Trattandosi di un’anteprima, alcuni prodotti peccano di gioventù ma le prime impressioni sono assolutamente positive. All’occhio, il biglietto da visita è un bel rosso rubino intenso che va dal cupo al brillante e, in un paio di casi presenta una scontata unghia violacea. Al naso ribes e ciliegia sono preponderanti ma da alcuni vini arrivano note di fragola, che poi si ritrovano preponderanti al palato. In bocca, arrivano le prime soprese: un buon alcol, prodotti equilibrati, alcuni con una finezza che non ti aspetti a questo punto dell’affinamento e che promettono tanto per i mesi a venire.

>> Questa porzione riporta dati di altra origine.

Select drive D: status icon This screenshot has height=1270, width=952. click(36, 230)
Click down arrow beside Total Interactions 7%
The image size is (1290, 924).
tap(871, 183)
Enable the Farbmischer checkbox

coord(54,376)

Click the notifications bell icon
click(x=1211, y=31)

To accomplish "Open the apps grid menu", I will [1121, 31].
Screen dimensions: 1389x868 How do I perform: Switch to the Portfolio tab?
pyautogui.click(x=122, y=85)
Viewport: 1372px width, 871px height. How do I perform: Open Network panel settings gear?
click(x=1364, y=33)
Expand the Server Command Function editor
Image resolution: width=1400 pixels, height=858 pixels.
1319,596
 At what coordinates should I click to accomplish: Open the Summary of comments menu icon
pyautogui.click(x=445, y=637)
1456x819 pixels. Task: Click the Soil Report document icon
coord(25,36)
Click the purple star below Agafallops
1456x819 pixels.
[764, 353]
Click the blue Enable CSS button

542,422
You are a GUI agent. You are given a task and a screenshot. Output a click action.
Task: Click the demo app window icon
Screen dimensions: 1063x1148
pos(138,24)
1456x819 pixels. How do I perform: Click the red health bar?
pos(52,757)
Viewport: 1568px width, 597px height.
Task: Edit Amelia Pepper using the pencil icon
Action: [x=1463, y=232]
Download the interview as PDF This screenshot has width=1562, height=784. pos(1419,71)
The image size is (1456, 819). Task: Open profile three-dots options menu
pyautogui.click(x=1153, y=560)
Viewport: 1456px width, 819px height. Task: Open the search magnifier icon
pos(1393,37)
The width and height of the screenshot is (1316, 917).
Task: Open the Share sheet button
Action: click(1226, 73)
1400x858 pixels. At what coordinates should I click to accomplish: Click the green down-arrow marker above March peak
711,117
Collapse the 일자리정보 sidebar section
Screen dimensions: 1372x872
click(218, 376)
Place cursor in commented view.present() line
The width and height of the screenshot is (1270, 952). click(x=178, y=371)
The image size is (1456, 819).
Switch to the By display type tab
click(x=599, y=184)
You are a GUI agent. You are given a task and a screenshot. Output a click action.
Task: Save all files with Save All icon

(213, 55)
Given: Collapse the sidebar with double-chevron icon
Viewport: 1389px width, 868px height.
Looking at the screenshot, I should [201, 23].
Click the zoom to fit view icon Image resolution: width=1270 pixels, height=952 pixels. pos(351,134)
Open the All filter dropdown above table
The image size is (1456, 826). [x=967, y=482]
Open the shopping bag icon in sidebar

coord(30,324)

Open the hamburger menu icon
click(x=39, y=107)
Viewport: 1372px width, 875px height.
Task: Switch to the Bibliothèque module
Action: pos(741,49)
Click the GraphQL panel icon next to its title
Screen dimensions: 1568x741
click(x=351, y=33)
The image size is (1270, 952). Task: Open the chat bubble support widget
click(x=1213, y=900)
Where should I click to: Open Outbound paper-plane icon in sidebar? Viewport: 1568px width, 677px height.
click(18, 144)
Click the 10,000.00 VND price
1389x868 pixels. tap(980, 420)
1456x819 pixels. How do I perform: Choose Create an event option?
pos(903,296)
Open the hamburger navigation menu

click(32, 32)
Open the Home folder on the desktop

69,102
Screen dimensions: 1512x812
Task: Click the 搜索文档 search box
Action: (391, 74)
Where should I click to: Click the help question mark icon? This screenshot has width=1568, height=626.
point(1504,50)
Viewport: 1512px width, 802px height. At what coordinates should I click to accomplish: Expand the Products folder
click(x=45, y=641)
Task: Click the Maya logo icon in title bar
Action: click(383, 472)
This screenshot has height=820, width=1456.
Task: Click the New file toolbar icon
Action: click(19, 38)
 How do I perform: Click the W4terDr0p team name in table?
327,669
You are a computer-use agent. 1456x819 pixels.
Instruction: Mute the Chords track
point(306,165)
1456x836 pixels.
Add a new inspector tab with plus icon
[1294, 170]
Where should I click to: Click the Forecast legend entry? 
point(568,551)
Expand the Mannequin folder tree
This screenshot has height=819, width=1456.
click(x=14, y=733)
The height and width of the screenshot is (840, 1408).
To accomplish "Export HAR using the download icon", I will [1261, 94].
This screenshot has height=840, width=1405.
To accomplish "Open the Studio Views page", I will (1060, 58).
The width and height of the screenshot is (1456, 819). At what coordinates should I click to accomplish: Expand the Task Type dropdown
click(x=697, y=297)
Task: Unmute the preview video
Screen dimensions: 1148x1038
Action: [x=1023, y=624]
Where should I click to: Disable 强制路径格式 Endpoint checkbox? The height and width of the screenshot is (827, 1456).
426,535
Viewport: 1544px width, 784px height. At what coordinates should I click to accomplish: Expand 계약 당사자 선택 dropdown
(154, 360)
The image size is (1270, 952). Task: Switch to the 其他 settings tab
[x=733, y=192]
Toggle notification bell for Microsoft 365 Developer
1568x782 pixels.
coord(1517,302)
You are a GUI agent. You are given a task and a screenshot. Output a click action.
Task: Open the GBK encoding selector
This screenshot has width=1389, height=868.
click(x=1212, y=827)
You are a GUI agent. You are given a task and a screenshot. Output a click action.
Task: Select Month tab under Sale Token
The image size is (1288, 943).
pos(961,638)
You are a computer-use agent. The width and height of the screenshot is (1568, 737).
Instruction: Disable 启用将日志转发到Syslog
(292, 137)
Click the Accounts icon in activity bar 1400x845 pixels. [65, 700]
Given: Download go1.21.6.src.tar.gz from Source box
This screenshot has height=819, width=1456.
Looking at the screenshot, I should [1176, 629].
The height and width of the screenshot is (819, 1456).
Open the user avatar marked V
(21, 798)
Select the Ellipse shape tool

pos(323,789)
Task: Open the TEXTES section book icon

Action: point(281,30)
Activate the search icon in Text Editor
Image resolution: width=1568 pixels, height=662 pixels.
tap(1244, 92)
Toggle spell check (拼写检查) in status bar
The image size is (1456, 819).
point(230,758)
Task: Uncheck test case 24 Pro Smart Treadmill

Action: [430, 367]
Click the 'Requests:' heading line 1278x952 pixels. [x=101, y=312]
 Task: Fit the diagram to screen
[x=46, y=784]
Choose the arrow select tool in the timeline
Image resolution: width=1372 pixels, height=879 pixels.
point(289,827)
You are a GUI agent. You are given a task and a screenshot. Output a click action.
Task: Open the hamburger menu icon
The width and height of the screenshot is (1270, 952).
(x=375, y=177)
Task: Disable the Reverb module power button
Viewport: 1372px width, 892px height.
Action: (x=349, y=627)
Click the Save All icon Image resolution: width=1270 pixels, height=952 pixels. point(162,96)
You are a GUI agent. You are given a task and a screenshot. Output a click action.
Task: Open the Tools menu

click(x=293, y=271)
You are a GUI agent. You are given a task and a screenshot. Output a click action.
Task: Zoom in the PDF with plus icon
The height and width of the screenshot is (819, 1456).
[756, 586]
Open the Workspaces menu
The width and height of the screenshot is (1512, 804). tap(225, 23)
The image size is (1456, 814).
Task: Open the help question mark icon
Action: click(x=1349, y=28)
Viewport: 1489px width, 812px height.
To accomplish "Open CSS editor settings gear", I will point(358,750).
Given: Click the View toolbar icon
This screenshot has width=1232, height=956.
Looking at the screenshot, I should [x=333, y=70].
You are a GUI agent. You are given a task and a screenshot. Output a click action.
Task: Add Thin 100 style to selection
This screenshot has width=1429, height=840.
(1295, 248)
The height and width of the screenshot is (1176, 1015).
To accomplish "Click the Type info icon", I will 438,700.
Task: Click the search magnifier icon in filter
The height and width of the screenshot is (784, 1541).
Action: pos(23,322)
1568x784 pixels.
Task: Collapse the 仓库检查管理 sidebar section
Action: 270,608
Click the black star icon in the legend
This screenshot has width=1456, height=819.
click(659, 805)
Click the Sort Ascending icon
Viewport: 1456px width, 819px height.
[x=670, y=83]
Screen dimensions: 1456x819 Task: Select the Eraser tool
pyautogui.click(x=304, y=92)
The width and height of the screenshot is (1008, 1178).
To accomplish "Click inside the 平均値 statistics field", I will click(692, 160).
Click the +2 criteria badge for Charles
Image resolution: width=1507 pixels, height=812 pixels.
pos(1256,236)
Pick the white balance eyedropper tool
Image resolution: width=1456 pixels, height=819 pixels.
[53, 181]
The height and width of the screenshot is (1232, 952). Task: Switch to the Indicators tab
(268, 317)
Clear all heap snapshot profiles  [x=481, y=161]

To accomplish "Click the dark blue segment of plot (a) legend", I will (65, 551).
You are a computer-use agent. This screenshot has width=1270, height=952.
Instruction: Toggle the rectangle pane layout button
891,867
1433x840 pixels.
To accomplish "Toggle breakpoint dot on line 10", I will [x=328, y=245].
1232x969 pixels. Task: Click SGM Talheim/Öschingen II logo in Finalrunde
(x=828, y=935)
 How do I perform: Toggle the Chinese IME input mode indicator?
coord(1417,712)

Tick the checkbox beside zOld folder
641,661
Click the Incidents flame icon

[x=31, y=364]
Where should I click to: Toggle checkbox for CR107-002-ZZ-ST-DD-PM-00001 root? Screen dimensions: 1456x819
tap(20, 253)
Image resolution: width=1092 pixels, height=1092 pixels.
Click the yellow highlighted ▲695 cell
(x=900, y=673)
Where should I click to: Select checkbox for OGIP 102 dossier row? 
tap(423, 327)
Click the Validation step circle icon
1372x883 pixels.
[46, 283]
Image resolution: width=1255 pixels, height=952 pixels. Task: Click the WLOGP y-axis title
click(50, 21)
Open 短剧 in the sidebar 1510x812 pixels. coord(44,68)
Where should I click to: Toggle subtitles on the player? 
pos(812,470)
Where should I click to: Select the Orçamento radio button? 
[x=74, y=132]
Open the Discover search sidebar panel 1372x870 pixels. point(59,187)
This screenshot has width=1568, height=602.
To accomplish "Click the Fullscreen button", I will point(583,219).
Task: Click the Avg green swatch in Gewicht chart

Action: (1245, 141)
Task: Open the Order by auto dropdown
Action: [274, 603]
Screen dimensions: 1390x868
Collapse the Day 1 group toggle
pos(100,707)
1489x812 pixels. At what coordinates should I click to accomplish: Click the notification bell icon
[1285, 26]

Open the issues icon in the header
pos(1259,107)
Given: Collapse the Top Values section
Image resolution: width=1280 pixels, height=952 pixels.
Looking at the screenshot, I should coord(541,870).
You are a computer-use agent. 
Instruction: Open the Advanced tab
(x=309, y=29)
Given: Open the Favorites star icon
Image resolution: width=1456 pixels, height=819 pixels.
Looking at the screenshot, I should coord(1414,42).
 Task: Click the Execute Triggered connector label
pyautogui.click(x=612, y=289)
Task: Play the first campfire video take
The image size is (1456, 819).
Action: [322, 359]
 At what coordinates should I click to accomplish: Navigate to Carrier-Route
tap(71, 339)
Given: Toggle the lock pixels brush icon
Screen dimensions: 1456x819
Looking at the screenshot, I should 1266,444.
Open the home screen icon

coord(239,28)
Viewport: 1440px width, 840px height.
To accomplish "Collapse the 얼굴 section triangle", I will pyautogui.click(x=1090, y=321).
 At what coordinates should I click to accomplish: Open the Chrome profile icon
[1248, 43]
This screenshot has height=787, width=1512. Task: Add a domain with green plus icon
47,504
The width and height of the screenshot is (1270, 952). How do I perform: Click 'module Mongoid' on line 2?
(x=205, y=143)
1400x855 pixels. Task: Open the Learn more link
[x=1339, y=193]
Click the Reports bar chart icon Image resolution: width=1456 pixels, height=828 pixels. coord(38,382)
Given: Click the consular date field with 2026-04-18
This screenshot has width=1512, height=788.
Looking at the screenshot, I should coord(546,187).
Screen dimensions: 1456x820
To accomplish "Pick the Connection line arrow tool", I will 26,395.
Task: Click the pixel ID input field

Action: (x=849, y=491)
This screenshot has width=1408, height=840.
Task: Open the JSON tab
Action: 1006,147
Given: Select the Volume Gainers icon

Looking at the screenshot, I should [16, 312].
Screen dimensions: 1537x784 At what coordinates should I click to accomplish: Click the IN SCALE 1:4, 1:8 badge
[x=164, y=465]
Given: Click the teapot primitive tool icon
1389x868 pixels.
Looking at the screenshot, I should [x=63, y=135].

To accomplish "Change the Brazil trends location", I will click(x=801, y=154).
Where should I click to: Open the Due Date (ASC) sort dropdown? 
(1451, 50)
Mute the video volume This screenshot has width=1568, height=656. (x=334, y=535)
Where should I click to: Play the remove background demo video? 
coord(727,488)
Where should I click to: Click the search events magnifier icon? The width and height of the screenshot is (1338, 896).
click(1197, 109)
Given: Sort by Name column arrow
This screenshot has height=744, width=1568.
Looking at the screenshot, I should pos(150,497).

I feedback che arrivano dalle degustazioni dei Morellino annata 2022 delle riserve 2020 – ha sottolineato Durazzi – sono estremamente positivi: il lavoro delle aziende in cantina ha confermato l’ottima annata in vigna. Siamo fiduciosi dei risultati anche commerciali che la denominazione sta ottenendo e sta consolidando: stiamo crescendo molto bene nel canale Ho.Re.Ca. e sale il valore medio del prodotto. Era uno dei nostri obiettivi e lo stiamo raggiungendo.

Vini didascalici? Assolutamente sì, ma il didascalico del Morellino cresce di anno in anno e i prodotti si presentano a ogni vendemmia con una qualità sempre maggiore.